A Verona è in programma uno sciopero di otto ore del personale di manutenzione, amministrativo e di ingegneria di RFI dell’Unità Territoriale Sud. L’agitazione, prevista dalle 9.01 alle 17.00, potrebbe influire sulle attività legate alla gestione dell’infrastruttura ferroviaria.
Disagi possibili anche in Sardegna, dove il personale degli equipaggi di Trenitalia della Direzione Regionale incrocia le braccia dalle 9.01 alle 17.00. Lo sciopero potrebbe comportare variazioni o cancellazioni di alcuni collegamenti ferroviari regionali sull’isola.
Scioperi passati
L’agitazione principale è stata proclamata dai sindacati CUB Trasporti e SGB e interesserà il settore ferroviario nazionale per 23 ore, dalle 3:00 di giovedì 11 giugno alle 2:00 di venerdì 12 giugno.
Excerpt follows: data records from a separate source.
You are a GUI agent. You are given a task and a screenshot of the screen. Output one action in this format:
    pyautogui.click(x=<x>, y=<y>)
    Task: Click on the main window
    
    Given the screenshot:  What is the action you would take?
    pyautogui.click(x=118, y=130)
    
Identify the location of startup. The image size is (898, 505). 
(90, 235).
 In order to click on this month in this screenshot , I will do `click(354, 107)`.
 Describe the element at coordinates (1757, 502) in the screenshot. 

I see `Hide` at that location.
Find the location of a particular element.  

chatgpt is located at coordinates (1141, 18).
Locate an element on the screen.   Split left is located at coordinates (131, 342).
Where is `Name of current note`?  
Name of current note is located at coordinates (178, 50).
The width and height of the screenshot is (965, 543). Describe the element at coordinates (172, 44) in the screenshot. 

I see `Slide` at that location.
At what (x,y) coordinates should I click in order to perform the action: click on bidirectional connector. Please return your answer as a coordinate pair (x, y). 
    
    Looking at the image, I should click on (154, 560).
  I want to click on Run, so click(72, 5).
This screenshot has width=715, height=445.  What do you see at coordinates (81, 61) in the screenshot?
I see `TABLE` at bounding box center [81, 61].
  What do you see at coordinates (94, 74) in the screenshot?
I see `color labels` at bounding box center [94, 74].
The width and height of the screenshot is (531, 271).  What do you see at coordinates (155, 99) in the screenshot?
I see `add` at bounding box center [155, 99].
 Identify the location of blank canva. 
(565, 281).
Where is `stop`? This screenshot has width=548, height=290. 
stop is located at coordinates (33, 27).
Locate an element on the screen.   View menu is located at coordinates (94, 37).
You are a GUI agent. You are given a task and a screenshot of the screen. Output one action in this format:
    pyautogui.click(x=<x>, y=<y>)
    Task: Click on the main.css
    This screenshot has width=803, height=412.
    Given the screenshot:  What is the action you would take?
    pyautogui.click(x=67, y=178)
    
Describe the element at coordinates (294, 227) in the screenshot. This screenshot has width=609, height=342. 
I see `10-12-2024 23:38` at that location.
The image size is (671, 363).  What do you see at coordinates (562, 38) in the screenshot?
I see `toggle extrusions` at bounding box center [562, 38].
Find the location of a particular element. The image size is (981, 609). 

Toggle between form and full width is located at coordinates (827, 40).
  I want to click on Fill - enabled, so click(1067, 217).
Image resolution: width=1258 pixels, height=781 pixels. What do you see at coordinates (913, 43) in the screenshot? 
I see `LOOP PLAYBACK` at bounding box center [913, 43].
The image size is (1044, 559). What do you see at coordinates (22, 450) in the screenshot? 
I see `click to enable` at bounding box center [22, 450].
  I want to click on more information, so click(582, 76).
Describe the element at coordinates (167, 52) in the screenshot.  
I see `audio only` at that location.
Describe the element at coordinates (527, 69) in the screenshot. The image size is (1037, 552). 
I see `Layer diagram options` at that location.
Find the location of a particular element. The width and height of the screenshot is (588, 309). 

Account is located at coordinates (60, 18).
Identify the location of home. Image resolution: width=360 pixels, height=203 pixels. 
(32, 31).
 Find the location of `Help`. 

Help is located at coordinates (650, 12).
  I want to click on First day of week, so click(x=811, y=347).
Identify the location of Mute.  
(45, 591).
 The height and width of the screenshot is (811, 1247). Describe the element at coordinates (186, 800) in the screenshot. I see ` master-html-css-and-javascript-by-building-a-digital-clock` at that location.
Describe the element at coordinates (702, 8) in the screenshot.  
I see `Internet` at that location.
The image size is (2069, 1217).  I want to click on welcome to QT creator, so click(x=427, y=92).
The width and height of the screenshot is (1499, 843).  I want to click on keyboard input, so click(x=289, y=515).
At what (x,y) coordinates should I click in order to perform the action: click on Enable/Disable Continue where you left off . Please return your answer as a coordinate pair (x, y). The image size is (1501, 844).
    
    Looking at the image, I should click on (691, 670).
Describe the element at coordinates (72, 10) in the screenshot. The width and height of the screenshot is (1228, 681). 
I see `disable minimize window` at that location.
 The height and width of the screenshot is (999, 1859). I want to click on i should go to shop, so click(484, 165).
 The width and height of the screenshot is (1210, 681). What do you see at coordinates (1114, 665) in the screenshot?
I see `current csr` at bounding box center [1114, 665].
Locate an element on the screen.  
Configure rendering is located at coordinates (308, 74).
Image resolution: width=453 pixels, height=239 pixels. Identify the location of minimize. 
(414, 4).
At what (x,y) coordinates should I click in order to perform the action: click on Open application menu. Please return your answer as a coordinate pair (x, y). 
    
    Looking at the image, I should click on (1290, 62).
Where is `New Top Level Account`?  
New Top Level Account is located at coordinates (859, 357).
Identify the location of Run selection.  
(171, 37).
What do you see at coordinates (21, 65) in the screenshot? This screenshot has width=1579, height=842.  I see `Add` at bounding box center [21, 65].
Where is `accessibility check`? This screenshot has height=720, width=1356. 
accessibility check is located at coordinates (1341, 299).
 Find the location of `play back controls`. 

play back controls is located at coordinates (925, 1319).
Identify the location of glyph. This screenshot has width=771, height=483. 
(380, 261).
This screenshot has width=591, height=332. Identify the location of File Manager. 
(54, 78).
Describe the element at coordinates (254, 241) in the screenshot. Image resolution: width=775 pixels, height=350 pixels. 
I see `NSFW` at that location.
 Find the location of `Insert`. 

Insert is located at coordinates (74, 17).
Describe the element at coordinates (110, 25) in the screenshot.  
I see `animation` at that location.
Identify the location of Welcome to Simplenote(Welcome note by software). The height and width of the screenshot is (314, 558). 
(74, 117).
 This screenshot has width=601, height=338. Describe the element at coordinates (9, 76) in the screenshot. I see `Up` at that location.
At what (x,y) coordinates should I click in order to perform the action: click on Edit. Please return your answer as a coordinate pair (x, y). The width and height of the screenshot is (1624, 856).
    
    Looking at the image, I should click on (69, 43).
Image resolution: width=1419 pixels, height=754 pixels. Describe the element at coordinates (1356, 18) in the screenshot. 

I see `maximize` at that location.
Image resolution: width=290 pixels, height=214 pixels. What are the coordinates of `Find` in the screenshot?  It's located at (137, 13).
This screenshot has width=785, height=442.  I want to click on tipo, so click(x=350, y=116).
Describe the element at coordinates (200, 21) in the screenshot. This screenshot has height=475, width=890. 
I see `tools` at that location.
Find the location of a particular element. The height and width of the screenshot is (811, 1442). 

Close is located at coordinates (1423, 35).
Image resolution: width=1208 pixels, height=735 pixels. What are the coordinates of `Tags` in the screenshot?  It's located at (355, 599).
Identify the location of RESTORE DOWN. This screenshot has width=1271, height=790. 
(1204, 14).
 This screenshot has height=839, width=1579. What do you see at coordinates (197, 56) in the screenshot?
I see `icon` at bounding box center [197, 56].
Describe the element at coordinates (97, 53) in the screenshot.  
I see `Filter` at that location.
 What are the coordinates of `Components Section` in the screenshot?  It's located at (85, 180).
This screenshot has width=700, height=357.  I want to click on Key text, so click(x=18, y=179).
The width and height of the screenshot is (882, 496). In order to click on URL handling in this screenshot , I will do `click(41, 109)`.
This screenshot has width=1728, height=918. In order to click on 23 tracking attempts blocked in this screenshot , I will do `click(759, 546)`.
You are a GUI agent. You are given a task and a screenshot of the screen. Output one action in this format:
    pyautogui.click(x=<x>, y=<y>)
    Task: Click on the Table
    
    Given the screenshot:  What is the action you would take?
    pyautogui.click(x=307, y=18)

Lo sciopero coinvolge il personale delle imprese ferroviarie e del trasporto merci su rotaia. Sono quindi possibili cancellazioni, limitazioni di percorso e ritardi su gran parte della rete nazionale.
Nella stessa giornata è previsto anche uno sciopero del personale macchina e bordo del Gruppo Ferrovie dello Stato Italiane, dalle 9:01 alle 17:00.
La fascia oraria coincide con una parte importante della mobilità quotidiana e potrebbe avere effetti soprattutto sui collegamenti di media e lunga percorrenza.
AGGIORNAMENTO. I sindacati confederali hanno sospeso il loro sciopero di 8 ore nelle ferrovie, dopo il tavolo al Ministero dei Trasporti.
Le tratte e i servizi più esposti ai disagi
Al momento non sono state indicate linee specifiche maggiormente coinvolte, ma le criticità potrebbero interessare l’intera rete nazionale, in particolare:
- Frecciarossa, Frecciargento e Frecciabianca sulle principali direttrici Alta Velocità;
- collegamenti Intercity tra Nord, Centro e Sud Italia;
- treni regionali e regionali veloci;
- servizi pendolari nelle grandi aree metropolitane;
- trasporto merci ferroviario.
I maggiori disagi sono attesi lungo gli assi ferroviari più trafficati del Paese, come Milano–Roma–Napoli, Torino–Milano–Venezia e Bologna–Firenze, dove l’elevato numero di collegamenti potrebbe amplificare gli effetti di eventuali cancellazioni o ritardi.
Treni garantiti nelle fasce protette
Come previsto dalla normativa sugli scioperi nei servizi pubblici essenziali, saranno comunque garantiti alcuni collegamenti minimi.
Trenitalia, Italo e gli altri operatori ferroviari pubblicheranno l’elenco aggiornato dei treni garantiti sui rispettivi siti e canali ufficiali. Ai viaggiatori è consigliato verificare lo stato del proprio treno prima della partenza tramite app, sito web o numero di assistenza clienti.
Il precedente sciopero del 9 giugno
Prima della mobilitazione dell’11 giugno, il 9 giugno è previsto uno sciopero del personale Elior Divisione Itinere, società che gestisce i servizi di ristorazione a bordo dei treni Trenitalia.
L’agitazione potrebbe comportare la sospensione dei servizi bar e catering su Frecciarossa e Intercity per l’intera giornata, senza però incidere direttamente sulla circolazione dei treni.